I can't help but think there is a close and deep connection between the decentralized/centralized polarity, the meritocracies characteristic of successful self-organizing open collaborations, and servant leadership. That is the kind of pyramid I want to climb, the control pyramid is all about reviews and other paperwork.
Posted by: Gerry | September 23, 2007 at 06:23 AM
My sentiments exactly. You can do a performance review in the spirit of servant leadership, as a mentor, a colleague, a senior team leader, and as a person who recognizes that he may well be working one day for his or her so-called subordinate. The wise and the good very often report to the foolish or the knavish. As we say, the fish rots from the head down. Meritocracy is fine, but if you have, say, torture going on the in the dungeon, you don't want merit above that, you want a conniver with it, and so on up to the top. Merit can be a very inconvenient thing in a hierarchy, depending on the leadership, the modus operandi, and the circumstances. Performance reviews are about "merit raises," but meritorious service can be like Paul Bremmer and the Presidential medal he received for his incredibly inept handling of the early months in Iraq. Merit can mean doing as told, following the Boss wherever it leads. The review process is about discipline, staying in line, fitting in, and not asking too many questions.

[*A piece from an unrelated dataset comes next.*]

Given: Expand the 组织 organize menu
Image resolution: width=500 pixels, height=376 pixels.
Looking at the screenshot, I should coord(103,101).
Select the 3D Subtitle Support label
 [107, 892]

What distresses me in Trista's post is the lack of vision. She is talking about personal dynamics, and her role as supervisor, without any nod towards the question of why and how a person ends up as another's immediate superior, in what sense any of us are another's immediate superior, and what the heck that has to do with philanthropy, or civic life, or citizenship, or philia. "Me, I got promoted, and I am so young, now I supervise a woman old enough to be my Mom. I know which end is up, and I am moving up fast. I am doing well." Vanity saith the Lord, all is vanity. To submit to such a performance review, and to humbly accept the judgment of the superior set above you is an exercise sometimes in Christian virtue, and even in servant leadership. We often lead from below, simply by patiently enduring the indignity.

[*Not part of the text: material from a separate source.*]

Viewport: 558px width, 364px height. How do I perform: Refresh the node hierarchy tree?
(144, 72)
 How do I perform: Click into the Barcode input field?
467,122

Constructively, what will help Trista is moral imagination. Put herself in the position of the woman old enough to be her mom. Imagine what comes with that, in terms of life experience, and sorrow. Empathize with the sense of failure that goes with sitting quietly head bowed as a much younger person finds fault or gives patronizing praise. Imagine how to an elder the voice sounds, the innocence in it, the lack of life experience, the lack of self-awareness, the complacency, and the tightness that comes from insecurity and having to prove a point. To see all that playing out on the face of the immediate superior calls for servant leadership on the part of the subordinate. But it would better come from the supervisor.
Frame it as conversation. Say, "On paper I am your superior. In experience, you are mine. We both have an interest in seeing you make an ever greater positive impact on this organization. What in your opinion can we plan for next year that will make that possible? What holds you back? What strengths can be capitalize on? How can I clear a path for you? And by the way, we do have to go through the Company provided forms. Did you have a chance to do them? What were your thoughts on the first question, the one about following orders promptly?" That is a servant leadership conversation. Employees, in my experience, deeply appreciate the gesture of solidarity, common purpose, and subordination of all parties to certain principles, of fairness, for example and dignity, as well as of performance. In business this can be done; surely in a nonprofit it could.